THE PERFORMANCE OF BEING LIKED…
It’s a strange thing to be hyper-aware of how you’re being perceived.
It’s like having a mirror in every room not just one that shows your reflection, but one that reflects the thoughts and feelings of everyone around you.
I can walk into a room and almost instantly feel the atmosphere, see the micro-expressions, sense the emotional temperature. I know who’s interested, who’s disengaged, who’s bored. And without even deciding to, I start performing.
It’s not always big and obvious, it can be subtle. A story shaped to make someone laugh. A shift in tone to keep them comfortable. Asking a question I know will make them feel seen. But underneath it all, there’s a deep wiring: if they feel good, I’m safe.

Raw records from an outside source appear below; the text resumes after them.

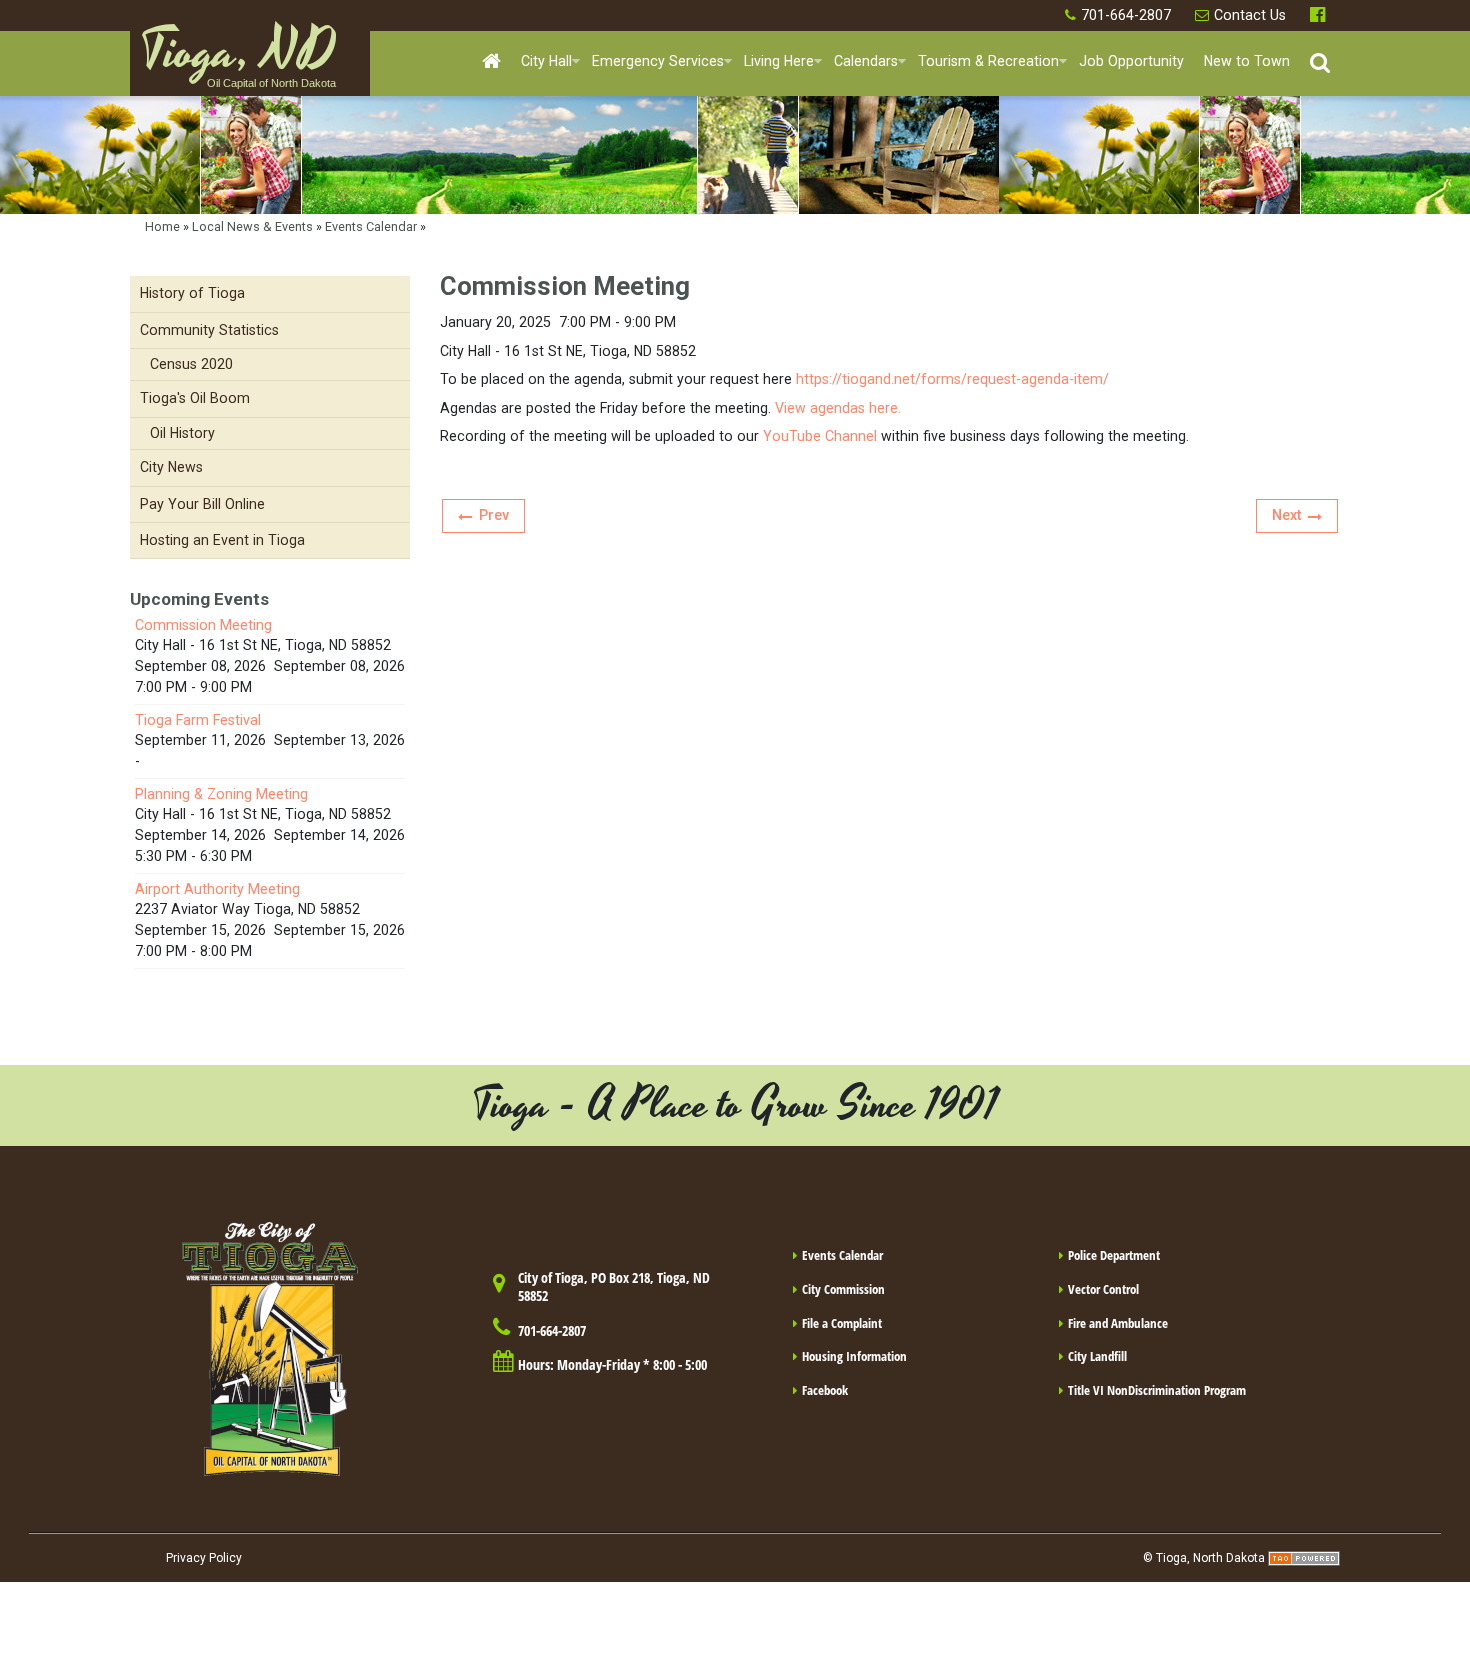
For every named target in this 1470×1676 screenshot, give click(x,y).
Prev (494, 515)
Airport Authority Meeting (217, 889)
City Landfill (1097, 1356)
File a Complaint (842, 1323)
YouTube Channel (820, 436)
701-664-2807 (1126, 15)
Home (162, 226)
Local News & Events (252, 226)
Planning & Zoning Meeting (221, 794)
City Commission (843, 1289)
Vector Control (1103, 1289)
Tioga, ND (238, 61)
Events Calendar (371, 226)
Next (1286, 515)
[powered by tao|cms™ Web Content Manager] (1304, 1558)
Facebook (1320, 15)
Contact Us (1250, 15)
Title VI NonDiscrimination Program (1157, 1390)
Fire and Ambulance (1118, 1323)
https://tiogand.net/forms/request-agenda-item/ (952, 379)
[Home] (491, 62)
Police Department (1114, 1255)
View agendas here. (838, 408)
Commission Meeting (203, 625)
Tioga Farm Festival (198, 720)
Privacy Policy (204, 1558)
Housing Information (854, 1356)
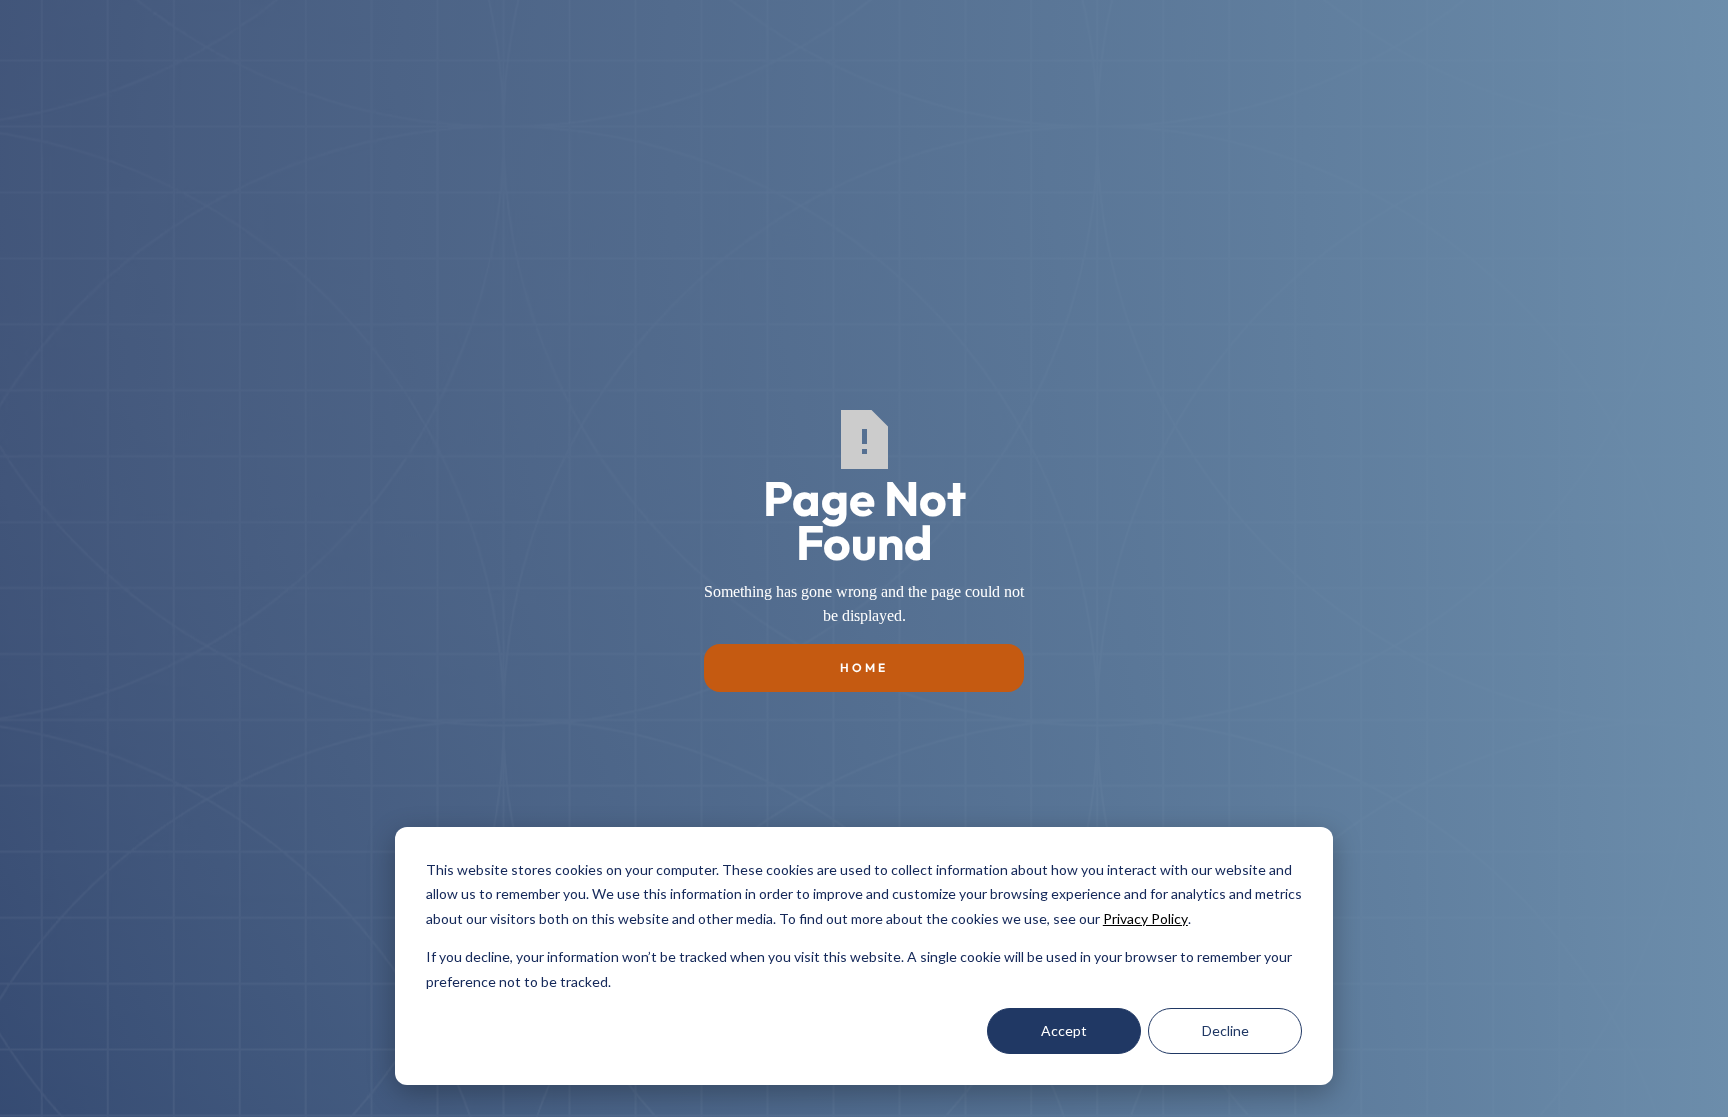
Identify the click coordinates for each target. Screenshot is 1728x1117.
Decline (1225, 1030)
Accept (1064, 1030)
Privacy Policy (1145, 918)
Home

And here’s where the Enneagram lens comes in:
For Type Twos, this looks like people-pleasing as survival. The compulsion to make others feel cared for, so they’ll keep you close. The subtle belief: If I’m not warm, helpful, or attuned, they’ll forget me.
For Type Threes, this can shift into performance. Adapting your image to what the room wants to see, playing the part that gets you admired, respected, or praised. The belief: If I don’t impress, I’ll be invisible.
The danger is, it works.
I’ve built trust quickly in my career. I’ve been known as the fun one in friendship groups. I’ve been praised for my warmth, my energy, my ability to “bring the room alive.” But what people don’t always see is the quiet cost: the moments where I want to just sit in stillness, say nothing, and still be chosen.
Sometimes, I catch myself mid-conversation wanting to retreat, to stop scanning for signs of disconnection and just be in my own skin. And it’s hard. Because hyper-awareness doesn’t have an off switch. The same skill that helps me create safe spaces for others also keeps me performing, even when I don’t want to.
That’s the inner conflict for Twos and Threes: the gift of reading a room can just as easily become the burden of never leaving the stage.
Breaking the pattern isn’t about killing the part of me that can read people. That’s a gift. It’s about letting that gift be a choice, not a compulsion. It’s about finding moments where I let the silence breathe, even if it feels awkward. It’s about trusting that the people who matter will still choose me when I’m still.
Because slowly, I’m learning that the real measure of connection isn’t how well I perform.
It’s how safely I can stop performing.